Re: [htdig] Indexing URLs

Subject: Re: [htdig] Indexing URLs
From: Vincent Queru (
Date: Wed Sep 27 2000 - 00:17:43 PDT

Gilles Detillieux wrote:

> According to Vincent Queru:
> > Some time ago, I read that someone wanted to index not only the HTML
> > source but also the URLs that the robot comes across when indexing a
> > site.
> >
> > I DO NOT want to index the URLs but unfortunately, they get indexed : is
> > there something I missed here ?
> htdig doesn't make a point of indexing the URLs itself, but if any pages
> it indexes contain URLs as the link description text in a hypertext link,
> then that links description text gets indexed. E.g.: in this link...
> <a href="">>
> the second occurrence of the URL will be treated as plain text, as
> well as a link description, and will be indexed. There's no easy,
> automatic way of avoiding this. Your best bet is to hunt down such
> files and change them.

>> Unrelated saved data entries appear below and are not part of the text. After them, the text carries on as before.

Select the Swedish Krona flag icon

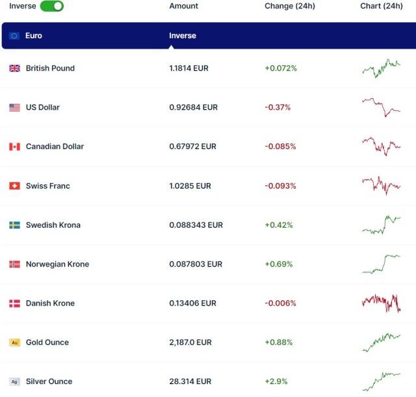(x=14, y=225)
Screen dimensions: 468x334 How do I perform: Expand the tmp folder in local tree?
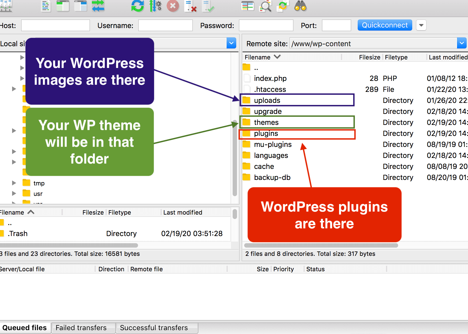[x=14, y=183]
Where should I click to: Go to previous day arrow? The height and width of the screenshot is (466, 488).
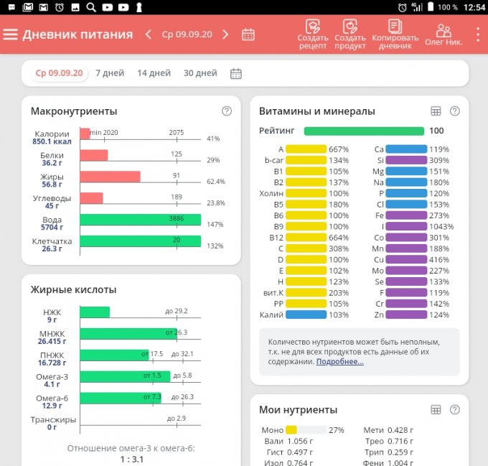click(x=149, y=34)
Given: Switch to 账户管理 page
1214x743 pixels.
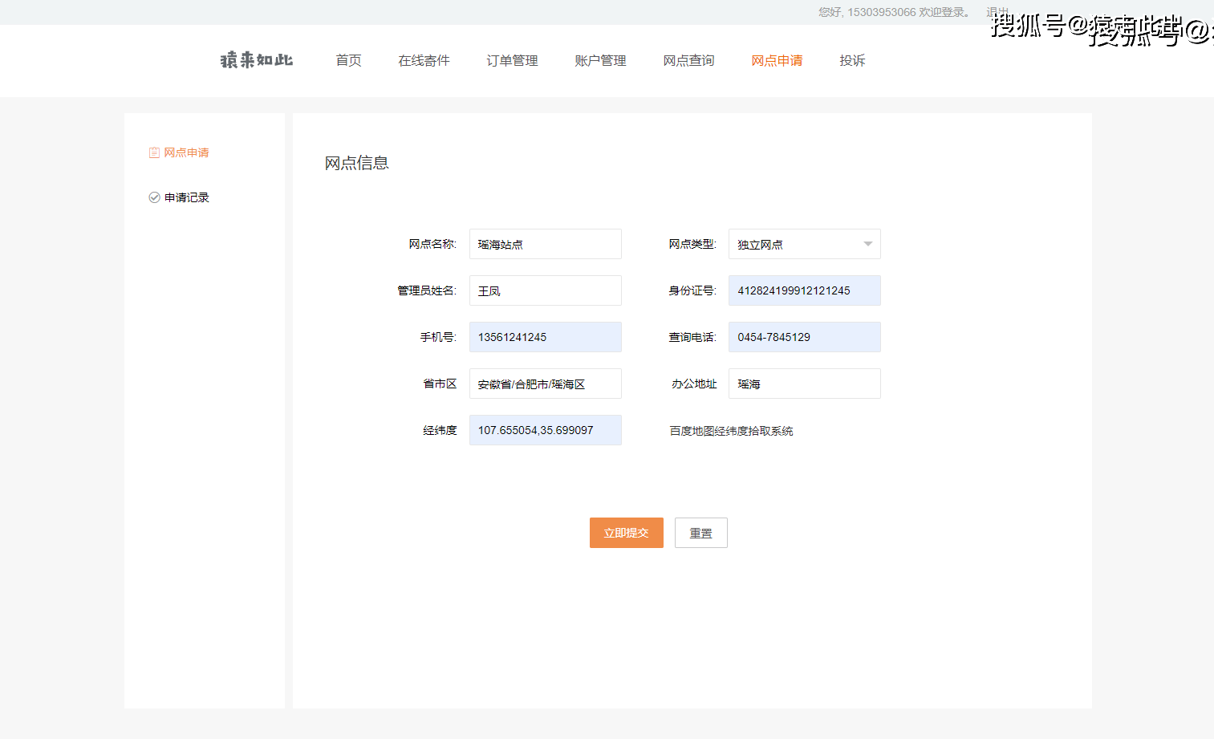Looking at the screenshot, I should tap(600, 60).
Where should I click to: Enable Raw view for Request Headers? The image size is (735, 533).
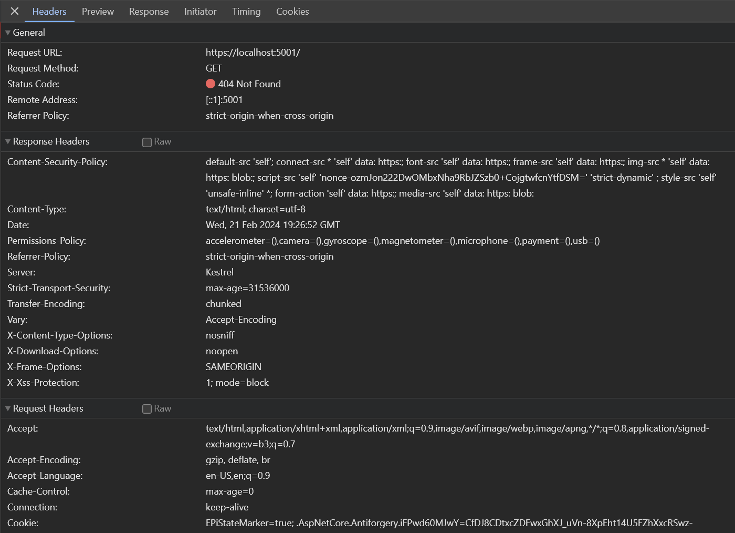(147, 409)
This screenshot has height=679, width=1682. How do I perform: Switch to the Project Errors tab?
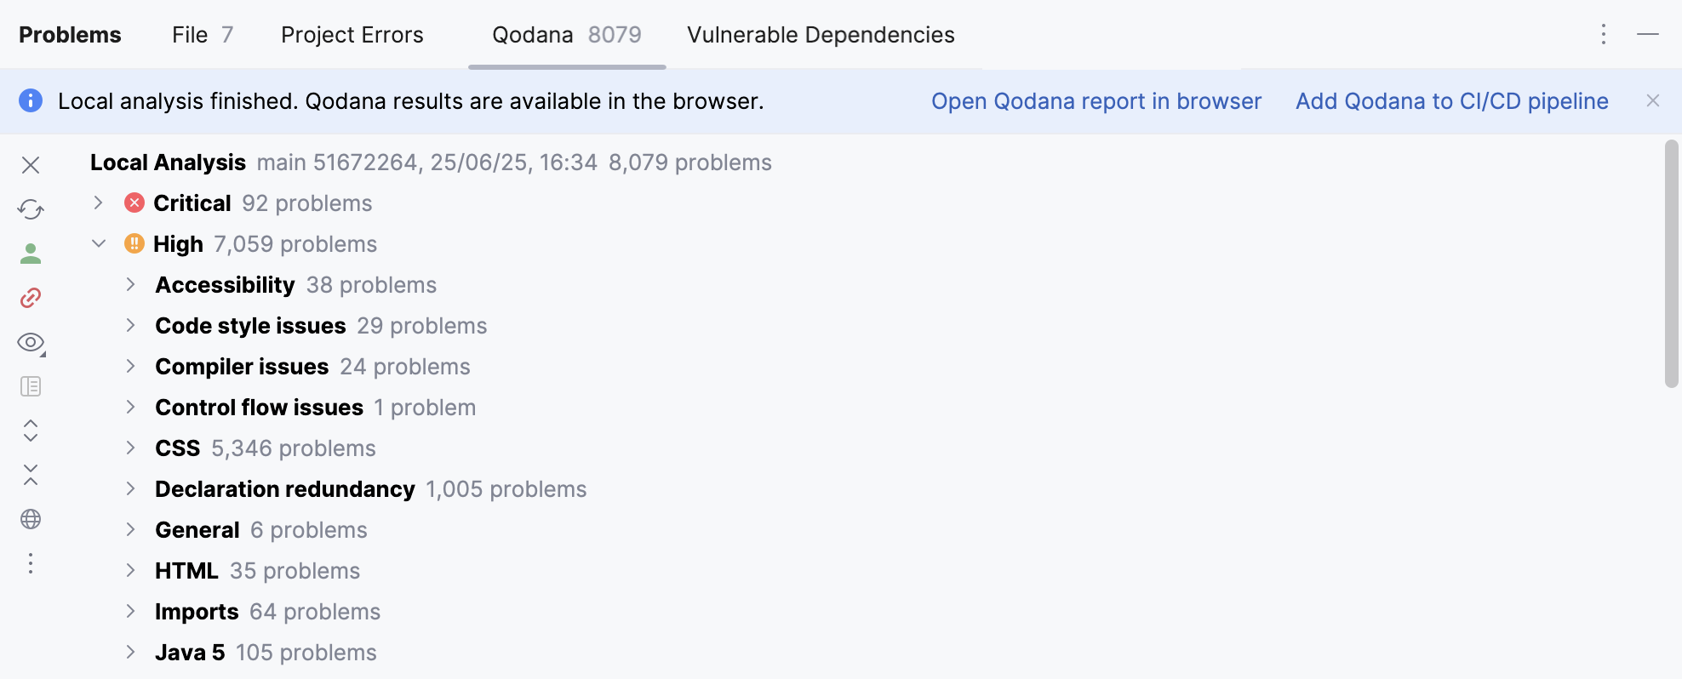[352, 35]
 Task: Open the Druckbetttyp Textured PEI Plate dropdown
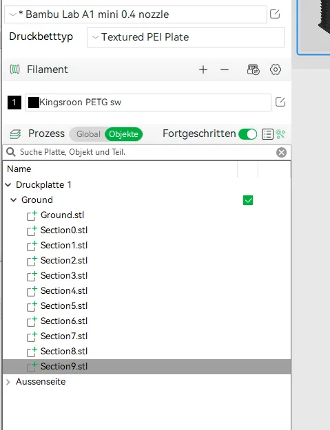[185, 37]
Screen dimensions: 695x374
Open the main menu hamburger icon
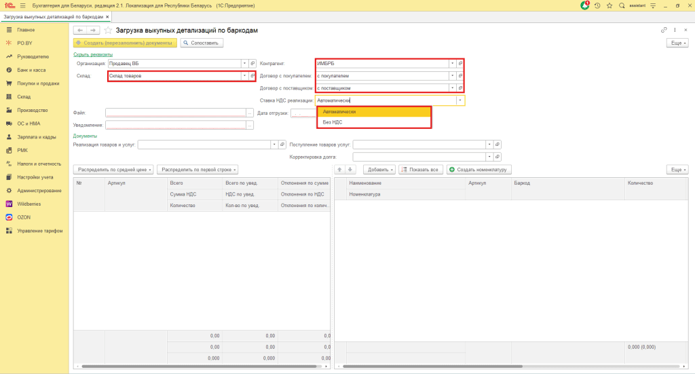coord(22,5)
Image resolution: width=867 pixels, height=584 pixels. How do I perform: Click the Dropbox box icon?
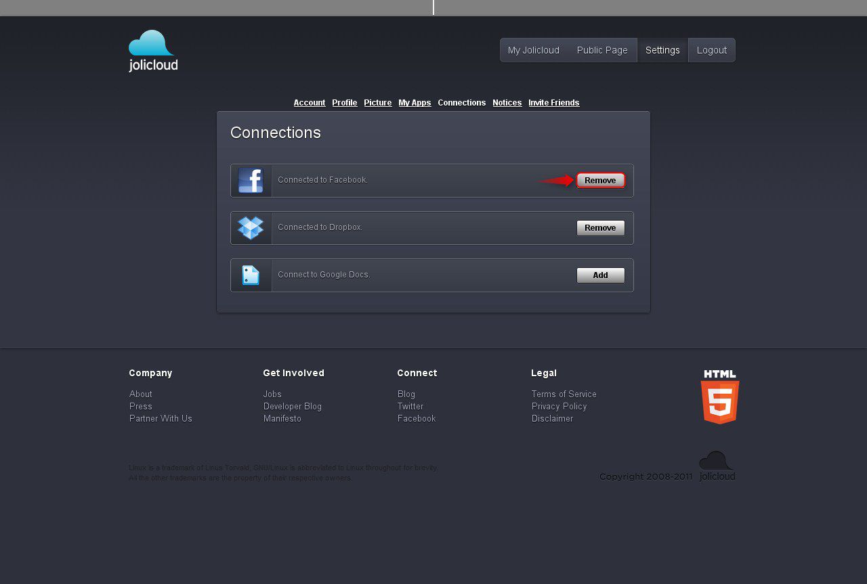pos(251,228)
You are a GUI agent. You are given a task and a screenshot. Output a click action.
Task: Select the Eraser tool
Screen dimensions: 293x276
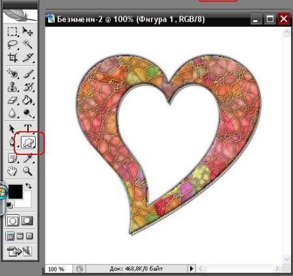point(12,100)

You could set description_factor to 0, and that
> will prevent the description from being indexed for the referenced page,
> but it will do this for all link descriptions, which may be overkill and
> undesired, plus htdig will still index the description as plain text for
> the page containing the reference, so you won't get rid of it entirely.

Ok, I put the description_factor to 0 and it works fine because the site I index
is very special (it consists in one page full of links that all point to the same
page, only the arguments change (it is a dynamic PHP-coded site)).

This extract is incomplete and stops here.